The inventory of privately owned housing units that have been authorized but not started as of July 31, 2015, totaled 144,000. The inventory diminished from 153,000 a month earlier but has grown from 109,000 a year earlier.
Last month’s housing starts were
at a seasonally adjusted annual rate of 1,206,000, inching up from an upwardly revised 1,204,000 the previous month.
Housing starts have accelerated compared to July 2014, when the rate was 1,095,000.
A one-fifth leap to 179,000 in midwest housing starts was the biggest increase.
Housing starts rose eight percent in the South to 589,000, while the West was off three percent to 277,000, and the Northeast sank 28 repent to 161,000.
Included in July 2015 U.S. housing starts were 782,000 single-family housing starts, more than the upwardly revised 693,000 a month previous.
The most-recent activity left the U.S. inventory of houses under construction at
908,000 as of July 31, 2015. The inventory expanded from 890,000 one month prior and 790,000 a year prior.
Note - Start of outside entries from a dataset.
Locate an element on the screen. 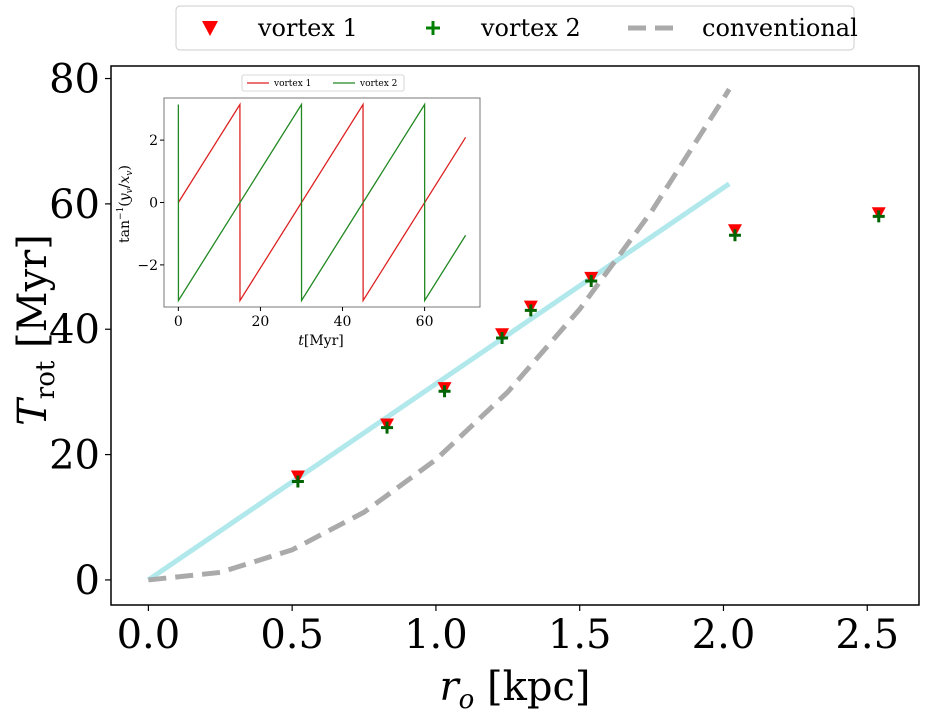 The height and width of the screenshot is (719, 926). legend-vortex-2-label: vortex 2 is located at coordinates (530, 28).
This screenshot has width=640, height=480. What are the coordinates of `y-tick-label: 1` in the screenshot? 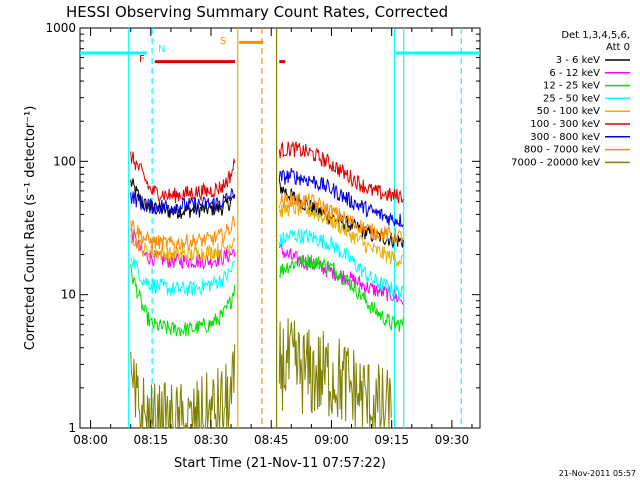 It's located at (72, 428).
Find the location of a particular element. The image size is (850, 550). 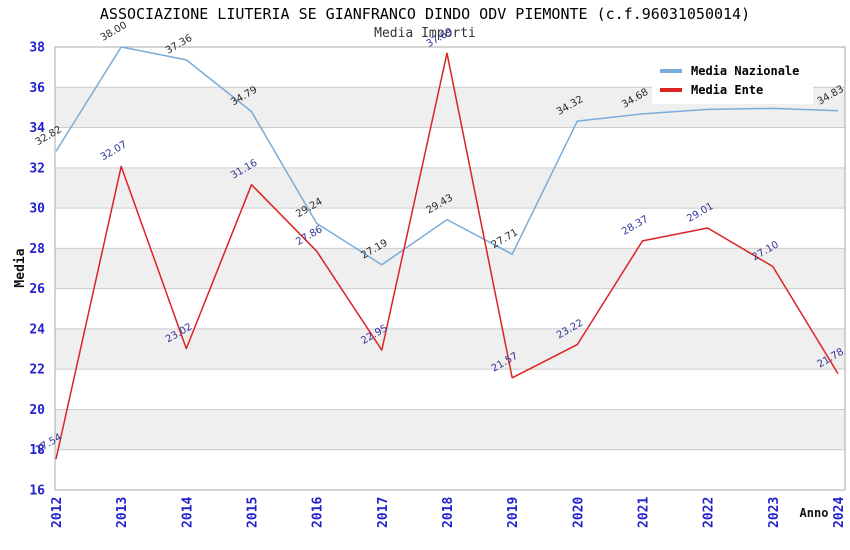

legend-swatch-red-line-icon is located at coordinates (671, 90).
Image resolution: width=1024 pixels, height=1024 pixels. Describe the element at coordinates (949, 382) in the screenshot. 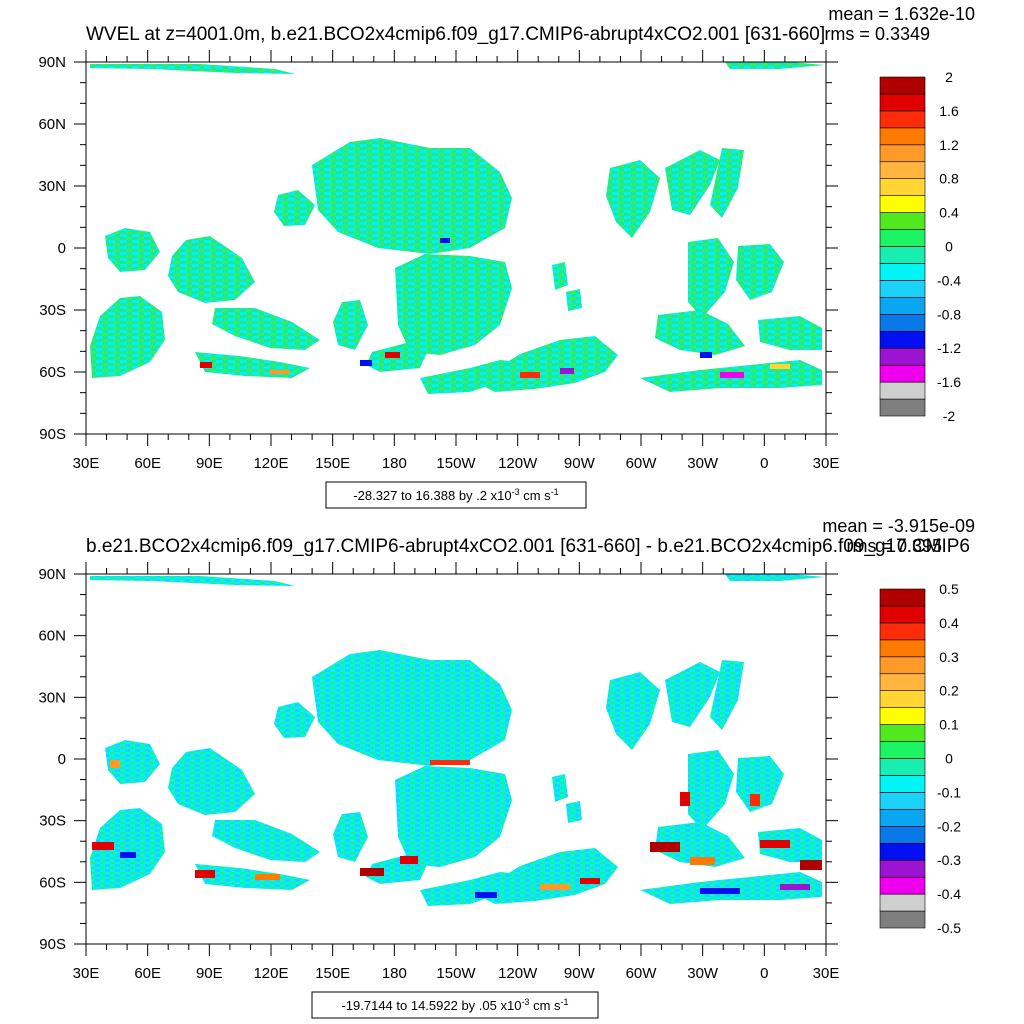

At a seasonally adjusted annual rate of 987,000, housing completions were up from the downwardly revised 964,000 in June. Housing completions numbered 861,000 in July 2014.
The most homes were completed in the South,
where the seasonally adjusted annual rate was 514,000 — though that was off less than three percent from June.
In the Northeast, the pace of home completions soared 36 percent from the previous month to 98,000. The month-over-month increase was 12 percent in the Midwest, where the rate was 166,000, and the West slipped more than three percent
to 209,000.
Single-family properties accounted for 627,000 of the latest U.S. completions, off from the downwardly revised 636,000 rate a month earlier.